I've been bearish on both stocks for a long time. Last May, I called both stocks "lemons" of the industry, due to their weak user growth and lack of profits. But with both stocks now back above their IPO prices, are brighter days ahead? Let's take a closer look at both companies' latest reports and see if either stock is a worthy comeback play.
Why did Snap rally?
Snap's fourth-quarter revenue rose 72% annually to $285.7 million, beating expectations by almost $33 million. Its daily active users (DAUs) grew 18% annually to 187 million as its average revenue per user climbed 46% to $1.53.
All three key figures were higher than the annual growth rates it reported in the third quarter, indicating that Snap's growth hadn't peaked yet. The company attributed that acceleration to its redesign of Snapchat, improvements for Android users, and a switch to programmatic (automated) ad buys, which attracted more advertisers to offset lower ad prices.
Snap's non-GAAP net loss also narrowed from $158.3 million in the prior year quarter to $156.1 million. On a per-share basis, its loss narrowed from $0.19 to $0.13, beating estimates by three cents. But on a GAAP basis, its loss still widened from $169.9 million in the prior year quarter to a whopping loss of $350 million.
Why did Twitter rally?
Twitter's fourth-quarter revenue rose 2% annually to $732 million, beating estimates by nearly $46 million. Its monthly active users (MAUs) rose 4% annually to 330 million. Twitter didn't reveal the exact number of DAUs, but claimed the figure rose 12% annually.
Its advertising revenues rose 1% annually (with 7% growth in its "owned and operated" ads), which finally broke a multi-quarter streak of declining ad revenues. Twitter attributed that recovery to higher engagement rates, improved revenue-generating features, a higher ROI for advertisers, and better sales execution.

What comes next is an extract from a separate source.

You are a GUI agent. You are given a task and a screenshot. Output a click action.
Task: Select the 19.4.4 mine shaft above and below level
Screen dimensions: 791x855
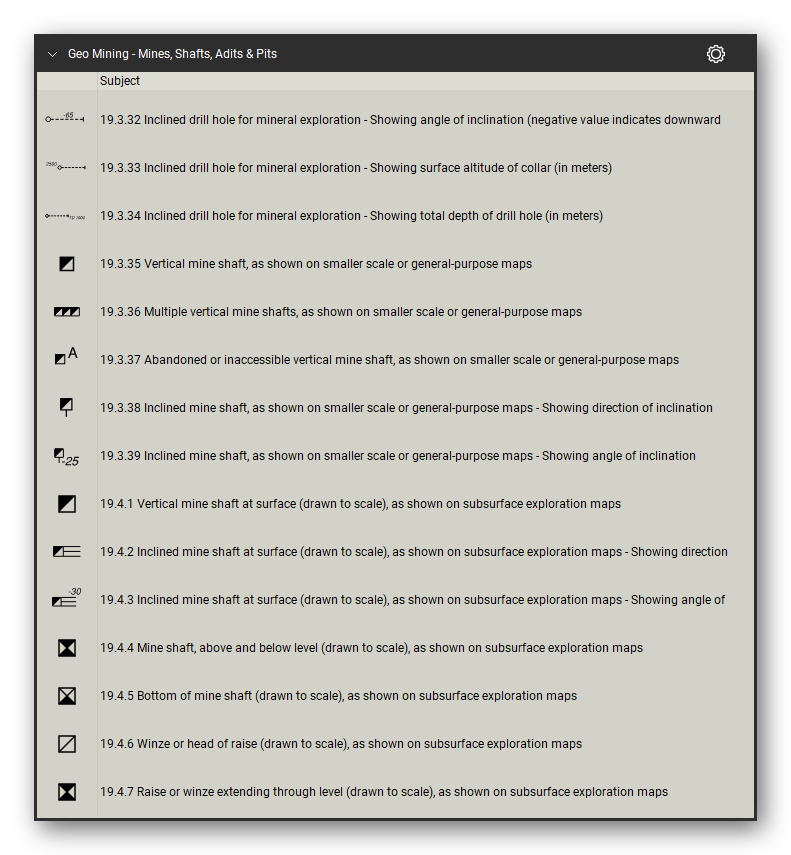pyautogui.click(x=67, y=648)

Twitter's non-GAAP net income rose 81% annually to $141 million, or $0.19 per share, which topped expectations by five cents. But more importantly, Twitter posted a GAAP profit of $91 million, compared to a loss of $167 million a year earlier. Twitter achieved that with a 28% annual reduction in its total GAAP expenses -- led by a 26% decline in its stock-based compensation (SBC) expenses.
But let's dig deeper...
Snap and Twitter's headline numbers look solid, but both companies still face major challenges.
The difference between Snap's non-GAAP and GAAP losses can be attributed to its SBC expenses, which jumped from $6.8 million in the prior year quarter to $181 million -- or 63% of its revenues. For comparison, Twitter's SBC expenses only consumed 14% of its revenues.
As a result, Snap reported a negative free cash flow of $197.2 million for the quarter, compared to negative $188.1 million in the prior-year quarter. Twitter's adjusted free cash flow rose 22% annually to $135.3 million last quarter, thanks to its revenue growth and reduced expenses. Snap is also still being targeted by Facebook's (NASDAQ:FB) Instagram, which repeatedly added Snapchat-like features to its app.
Meanwhile, Twitter's MAUs rose year-over-year, but they stayed flat sequentially. Its reluctance to reveal its real DAU figures, or address its ongoing problems with bots and fake accounts, remains frustrating. Its US revenue, which some bulls thought could be lifted by President Trump's seemingly endless tweets, fell 8% annually but was offset by a 17% increase in international revenue.
The continued growth of Twitter's ad business also isn't guaranteed. Its 1% growth in ad revenues during the quarter was fueled by a 75% annual increase in total ad engagements. However, its cost per engagement plunged 42% annually. Therefore, any deceleration in its total engagements could cause its ad revenue growth to turn negative again.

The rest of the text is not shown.